Sur le détail du dispositif prévu, on en saura un peu plus ce vendredi soir, avec la présentation par Michel Barnier de “Objectif Terre”, une série de 60 mesures, et lundi 23 février par le conseil supérieur de l’orientation. Mais, d’ores et déjà, jeudi, devant un parterre de 700 personnes, le président de la République, Nicolas Sarkozy, en a dessiné quelques contours.
Le “pouvoir vert” de la France et de l’Europe
Primauté d’abord à une agriculture de production, « pour permettre à chaque agriculteur, véritable chef d’entreprise, de vivre du fruit de son travail et aider l’agriculture à répondre aux attentes de la société ». Avec au passage, un rappel à l’ordre sur le partage de la marge : « en 40 ans, les prix agricoles ont été divisés par deux et ceux des aliments de 14 %. Je demanderai des explications sur cet écart ». Sans préciser pour autant s’il comptait revenir sur les dispositions de la loi de modernisation de l’Économie.
Privilégiant une stratégie offensive à une défense passive, et donc subie, Nicolas Sarkozy a rappelé l’importance de préparer dès maintenant 2013, soulignant au passage le travail réalisé par Michel Barnier et l’attitude responsable des organisations professionnelles. « Le plus grand risque serait de ne pas prendre de risque », a-t-il indiqué. Car l’ambition du chef de l’État, encore imprégné de sa récente présidence européenne, est de préserver pour la France et pour l’Union européenne, à l’instar des objectifs indien et étatsunien, le « pouvoir vert », avec une agriculture qui concilie production et qualité sanitaire et environnementale. C’est pourquoi, a-t-il promis, son attitude sera ferme vis-à-vis des négociations de l’OMC : « nous exigerons la réciprocité et de l’équilibre », ajoutant que « la sécurité alimentaire, l’alimentation ressortent d’une nouvelle gouvernance mondiale qui ne se limite pas à la libéralisation des échanges ». C’est donc un projet français que le président de la République entend voir mettre en chantier, projet qui a pour ambition de rallier les 26 autres pays de l’Union européenne.

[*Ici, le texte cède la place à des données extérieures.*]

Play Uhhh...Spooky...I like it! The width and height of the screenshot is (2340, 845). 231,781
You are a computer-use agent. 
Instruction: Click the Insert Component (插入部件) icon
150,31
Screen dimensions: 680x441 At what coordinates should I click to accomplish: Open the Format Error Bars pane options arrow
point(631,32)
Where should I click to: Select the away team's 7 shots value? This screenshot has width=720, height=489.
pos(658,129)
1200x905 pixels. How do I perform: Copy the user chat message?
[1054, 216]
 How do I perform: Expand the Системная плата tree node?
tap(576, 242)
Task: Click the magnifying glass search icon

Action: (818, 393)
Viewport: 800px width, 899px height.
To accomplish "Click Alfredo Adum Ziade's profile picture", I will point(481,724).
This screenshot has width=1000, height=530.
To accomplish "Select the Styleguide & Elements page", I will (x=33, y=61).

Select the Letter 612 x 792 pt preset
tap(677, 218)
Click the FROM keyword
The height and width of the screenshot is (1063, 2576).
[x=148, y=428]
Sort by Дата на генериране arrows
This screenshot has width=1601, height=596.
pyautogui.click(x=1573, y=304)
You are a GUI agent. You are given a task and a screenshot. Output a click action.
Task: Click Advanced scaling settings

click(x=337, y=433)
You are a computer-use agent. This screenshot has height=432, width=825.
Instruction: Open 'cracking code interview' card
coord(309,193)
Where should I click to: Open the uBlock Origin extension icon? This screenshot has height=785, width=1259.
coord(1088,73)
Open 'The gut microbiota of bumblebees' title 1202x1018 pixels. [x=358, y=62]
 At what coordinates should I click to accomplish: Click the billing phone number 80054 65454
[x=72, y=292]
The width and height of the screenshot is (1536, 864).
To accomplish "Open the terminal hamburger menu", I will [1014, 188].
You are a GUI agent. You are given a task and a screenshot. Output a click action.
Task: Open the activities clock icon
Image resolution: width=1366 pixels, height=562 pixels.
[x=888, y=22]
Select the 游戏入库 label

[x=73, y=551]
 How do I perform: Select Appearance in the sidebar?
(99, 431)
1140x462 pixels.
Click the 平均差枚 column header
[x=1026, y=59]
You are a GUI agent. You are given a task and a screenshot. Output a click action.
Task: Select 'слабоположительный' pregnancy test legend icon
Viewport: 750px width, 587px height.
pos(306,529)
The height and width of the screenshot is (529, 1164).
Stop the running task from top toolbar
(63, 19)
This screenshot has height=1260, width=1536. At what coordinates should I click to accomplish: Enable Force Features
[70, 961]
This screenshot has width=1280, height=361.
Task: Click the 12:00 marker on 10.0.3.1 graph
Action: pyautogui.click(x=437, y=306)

Les orientations françaises prêtes à la fin de l’année
Le calendrier est fixé. Les orientations françaises seront prêtes à la fin de l’année. Elles s’assortiront d’un projet de loi de modernisation de l’agriculture et du secteur agro-alimentaire qui sera déposé par le gouvernement devant le parlement avant la fin de l’année. Pour accompagner la disparition progressive des références historiques et le rééquilibrage des aides, le ministère de l’Agriculture disposera à nouveau dès 2010 des 300 millions d’euros qui étaient prévus être économisés sur son budget, somme qui viendra abonder le deuxième pilier. La réorientation concernera la mise en place, dès 2010 d’un soutien économique renforcé pour l’élevage situé en zones herbagères ; d’une gestion accrue des risques sanitaires et climatiques et d’une revalorisation de l’ICHN (pour les zones de montagne). Prévu également un soutien à l’agriculture de production respectueuse de l’environnement et le développement d’un plan protéines. Parallèlement, le soutien à une politique d’installation a été réaffirmé. « Un financement dont la remise en cause du montant n’est pas négociable », a affirmé le chef de l’État.
m.l.-r.
À chaud : Ce qu’ils en pensent…
Luc Guyau, président de l’APCA : « C’est un très bon discours d’un président de la République aux 60 millions de Français, qui rappelle l’importance de l’agriculture française et européenne. Débloquer le budget du ministère de l’Agriculture va permettre le cofinancement des mesures pour le deuxième pilier ».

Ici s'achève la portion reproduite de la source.